But filled with the Holy Spirit, he gazed into heaven and saw the glory of God and Jesus standing at the right hand of God. “Look,” he said, “I see the heavens opened and the Son of Man standing at the right hand of God!” But they covered their ears, and with a loud shout all rushed together against him. Then they dragged him out of the city and began to stone him; and the witnesses laid their coats at the feet of a young man named Saul. While they were stoning Stephen, he prayed, “Lord Jesus, receive my spirit.” Then he knelt down and cried out in a loud voice, “Lord, do not hold this sin against them.” When he had said this, he died.

And Saul approved of their killing him.

Stephen would have made a great preacher.

He was willing to serve with his hands and feet, but he was not afraid to stand up and speak his mind when he was given the opportunity. In fact, I think his single greatest characteristic was his courage. He was also a foreigner. I think that gave him a huge advantage over the twelve apostles, who all hailed from Galilee and had much more distinguished Jewish roots. They were battling over 500 years of captivity and the political theology (yes, it is a thing) that plagued their worlds. For them, you could not talk about how God could be good and powerful without questioning why Rome still ruled Jerusalem. For Stephen, who grew up in the Roman culture, perhaps in a Roman family though, he did not see the problem.

So when he confronted the Jewish leaders in Jerusalem, trying to speak truth into their lives on their home turf, they would not stand for it. He, a tainted foreigner could never understand what they had been tackling for generations. He, an undereducated, Greek-speaking servant could never teach them. He was as bad as the carpenter that they had crucified just a few weeks earlier. This time, they did not have to deal with the politics of Passover and winning the crowds over. This time, they had the upper hand… and they lifted up and heaved stones at him until he was dead.
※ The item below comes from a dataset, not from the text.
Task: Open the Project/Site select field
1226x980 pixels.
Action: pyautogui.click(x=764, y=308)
Instead of keeping Stephen safe to teach a new generation of disciples (and possibly due to Stephen’s own rash nature) God took him home after that first sermon. Perhaps It was so good, there was no act to follow it. But something happened that day that was more important than a sermon and more important than Stephen himself. Luke tells us that there, in the midst of those angry Jewish scholars and leaders, a certain man named Saul was watching over the proceedings. Saul was also a passionate man who had been taught and groomed from a young age to become the next president of the Jewish Sanhedrin. (That is like the Jewish Pope, so to speak). Paul would have been excellent at it as well. He was well versed in the Jewish scriptures, but he also had a bit of Greek background himself. He probably stood the best chance of anyone at bringing peace to the Middle East in the constant battle between the Jews and Rome because he could stand in both worlds and speak both languages. Luke tries so much to tell us this in the Book. of Acts and sometimes we westerners miss the crucial fact of Saul /Paul’s identity.
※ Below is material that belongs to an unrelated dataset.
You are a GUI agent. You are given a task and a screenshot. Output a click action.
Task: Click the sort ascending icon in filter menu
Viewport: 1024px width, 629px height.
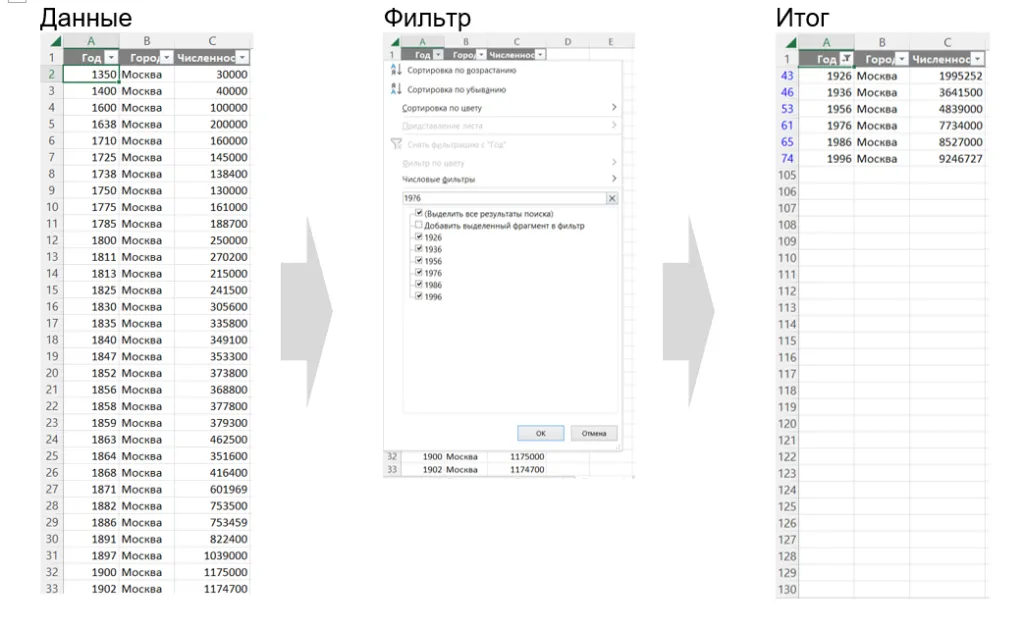396,70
This Saul, would have an encounter with Jesus just a few days later that would change the history of the world as we know it, and Luke shows us that this occurred in part because of Stephen. It was not his words, or presentation. In fact, there was nothing about Stephen’s last act that inspired Paul enough to even try to save his life. It was his death, in fact, the way he died, that I think left the biggest impression on Saul. He was a man who understood conflict, and one who would not have been surprised to face execution by the Romans himself if things got out of hand. He saw his job in part was to prevent things from escalating that far. But looking into the eyes of this dying man Stephen, Saul saw none of the fear he faced himself. Instead he heard these words:

“Lord, do not hold this sin against them.”

No anger, no bitterness, not even a cry for relief. Instead, he saw compassion for Stephen’s enemies… for Saul himself.

We all face enemies. We all will face death. Every single one of us. How we do so may be the greatest act of leadership of our entire lives. Long after our words are gone. Long after our friends and family have moved on to new relationships and routines, those who were with us at the end will remember how we faced the moment we lost everything and showed our true colors.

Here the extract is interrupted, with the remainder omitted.